Since MOPS was designed with four “floors”, each housing a general topic (which you can see in detail on our Map), this posed a design challenge. How could each floor be indicated within an app that only displays albums, tracks, and playlists? The solution? Colour-coded album art.
Sorting the contents of the Music app by Album produces a list of every album in numerical – in this case, gallery – order. Since each floor’s album art is a different colour, the distinction between floors is communicated instantly. The colour-coding carries over into the Map as well as the printed Gallery Guide book used during in-person visits and the Online Visitors Guide PDF used by our online visitors.

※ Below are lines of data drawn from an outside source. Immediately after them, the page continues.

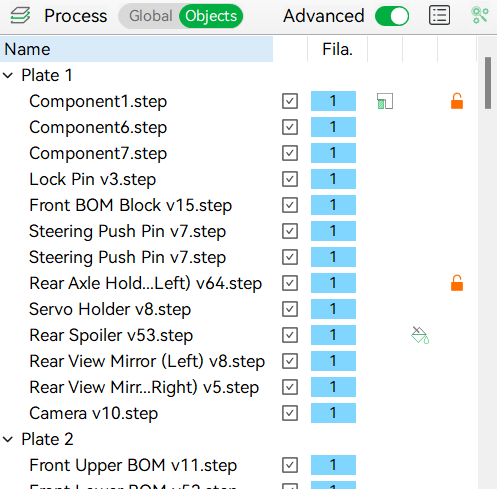The width and height of the screenshot is (497, 489).
Task: Switch to the Global process tab
Action: point(151,16)
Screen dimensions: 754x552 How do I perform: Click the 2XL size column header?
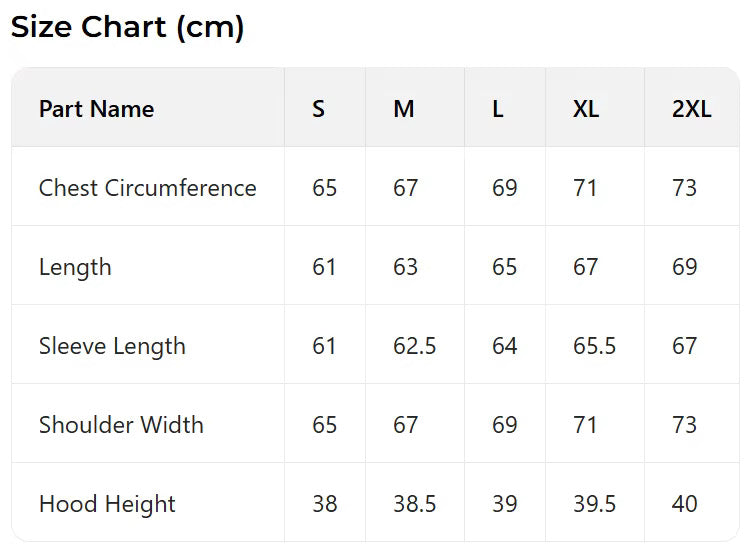coord(692,109)

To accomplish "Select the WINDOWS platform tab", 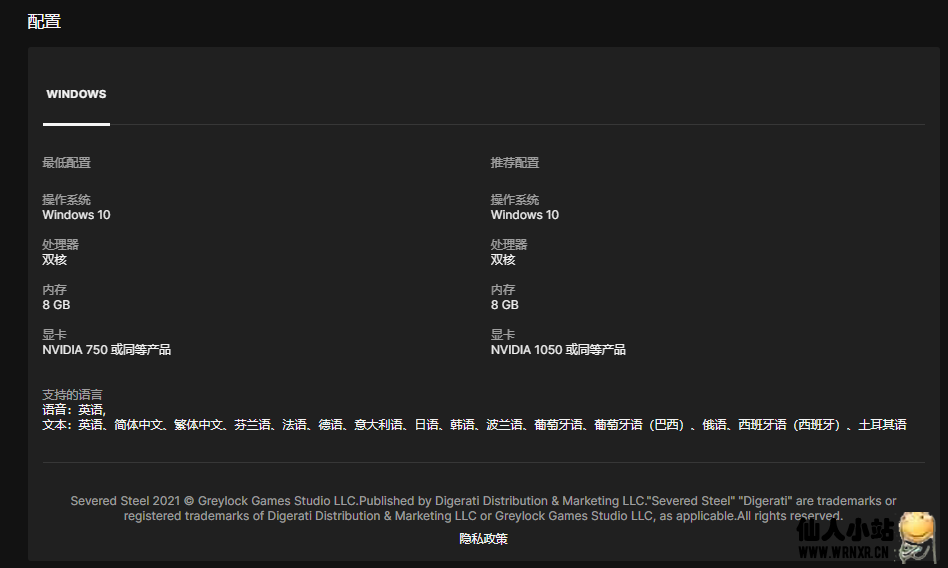I will coord(76,94).
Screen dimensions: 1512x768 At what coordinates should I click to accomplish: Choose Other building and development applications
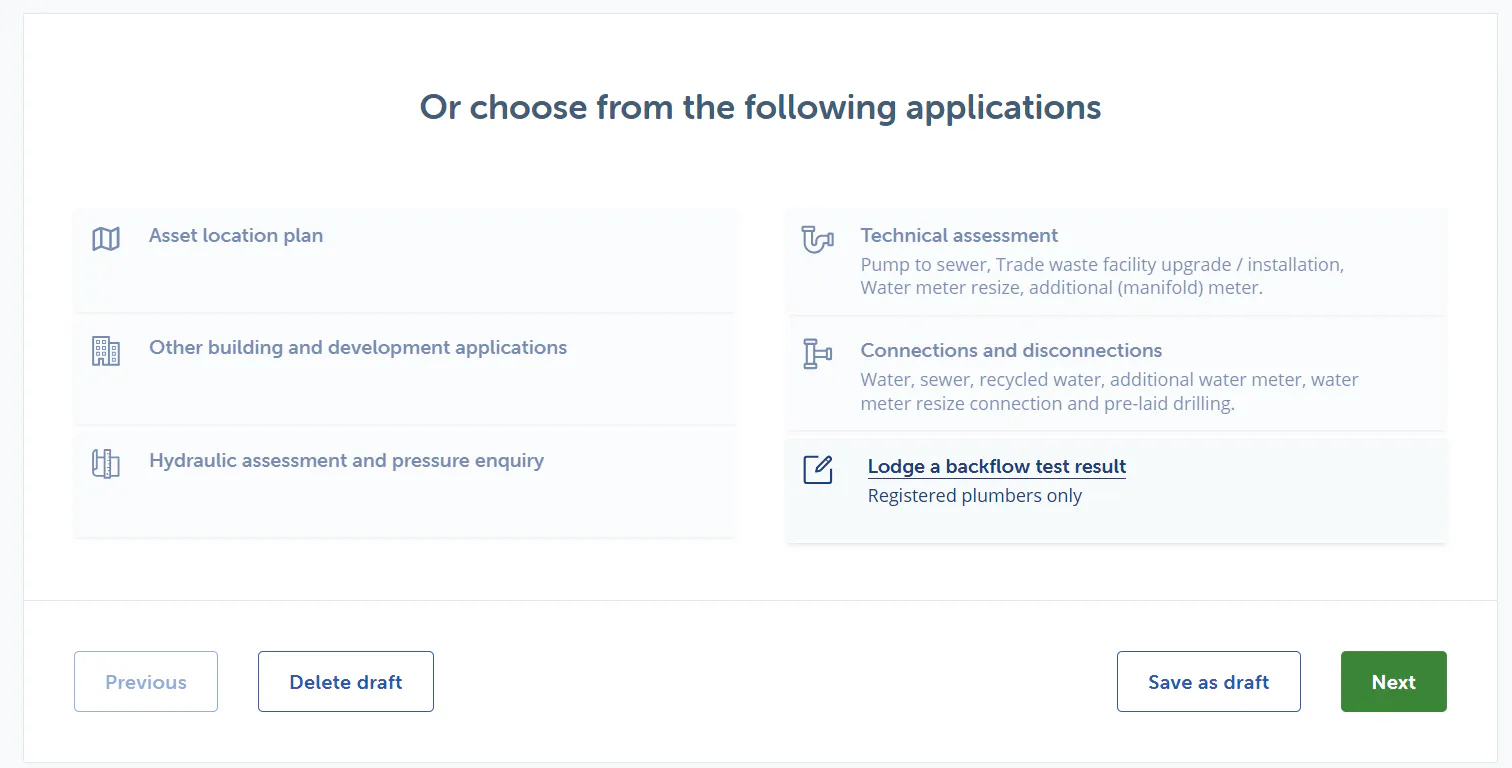tap(358, 348)
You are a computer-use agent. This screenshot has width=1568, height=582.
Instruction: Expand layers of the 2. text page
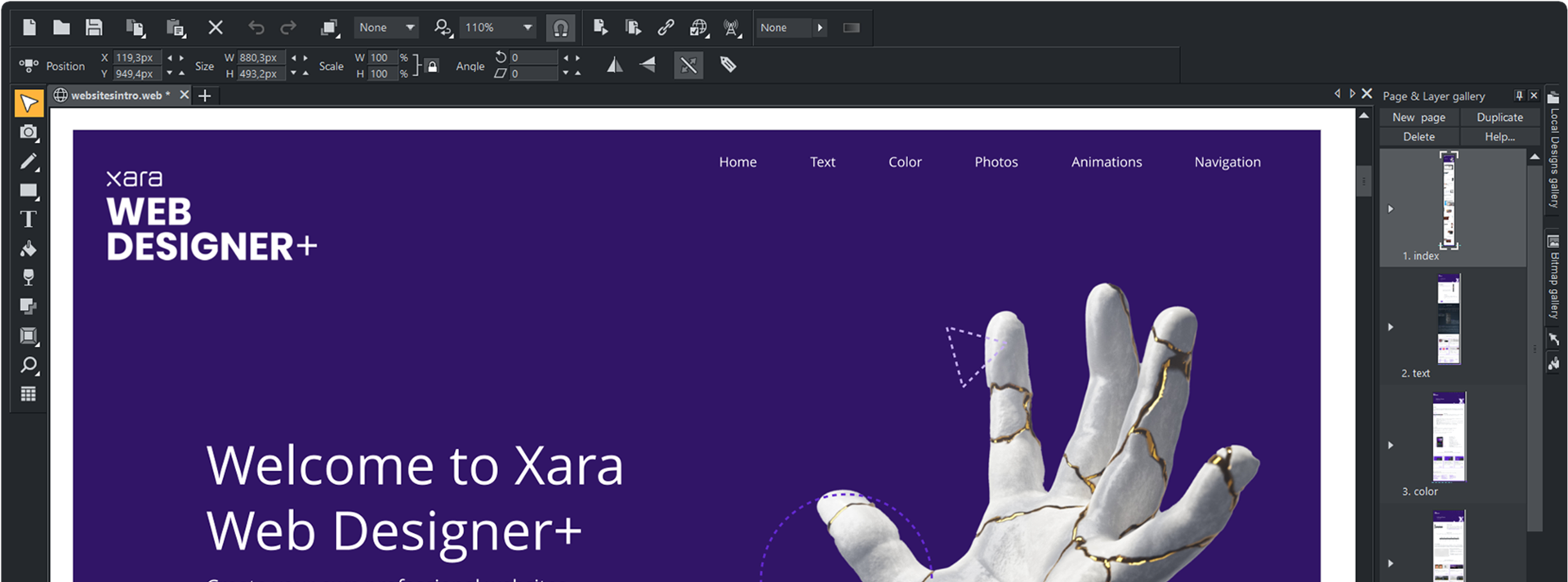point(1391,327)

This design system may seem overly simplistic, but in practice it makes orienting visitors a quick and painless process that takes less than a minute. In no time, visitors are able to find their way around the museum even more easily than a traditional physical museum. The iPhone Music app’s information architecture overlaid with the conceptual architecture of an imaginary museum building makes the experience of listening to audio recordings analogous to looking at paintings, sculptures, or artefacts in a physical museum. These two previously unrelated experiences unite, transporting MOPS visitors to a museum without walls – a museum to be listened to.
Photoshopping the Phone
One way we have used our museum’s unique architecture is by Photoshopping our iPhone 4S into many of our social media posts, playfully integrating the MOPS Mobile into both real-world and fictional events. The images in the gallery below are courtesy the Museum of Portable Sound Marketing Department.
























The Frank Gehry Commemorative Wing

On 25 March 2018, MOPS officially opened the Frank Gehry Commemorative Wing, a new addition to our museum campus architecture acting as a permanent home for our temporary exhibitions, the Exposition Space. Dr Neil Verma, Assistant Professor of Sound Studies at Northwestern University, helped to inaugurate the new wing during a visit which took place over coffee and baked goods in the café at Curzon Cinema Soho, London.
The new wing has also gone on to become the home of our exclusive VIP Members Lounge and our Video Gallery.
“Let’s get one thing straight, bucko: I have never heard of any so-called ‘Museum of Portable Sound’ and I have never done any work for them.”
– World-Renowned Museum Starchitect Frank Gehry

Beginning on 30 March 2020, as a result of the onset of the Covid-19 pandemic, we began offering online visits to MOPS which have taken some of the spotlight away from our museum’s architecture. However, our online visitors do still get to see the MOPS Mobile in action. Also, during online tours of our temporary exhibitions, visitors have the option of receiving a personal guided tour of the Frank Gehry Commemorative Wing from our Director & Chief Curator.
As of this writing, no online visitor has ever taken us up on this offer.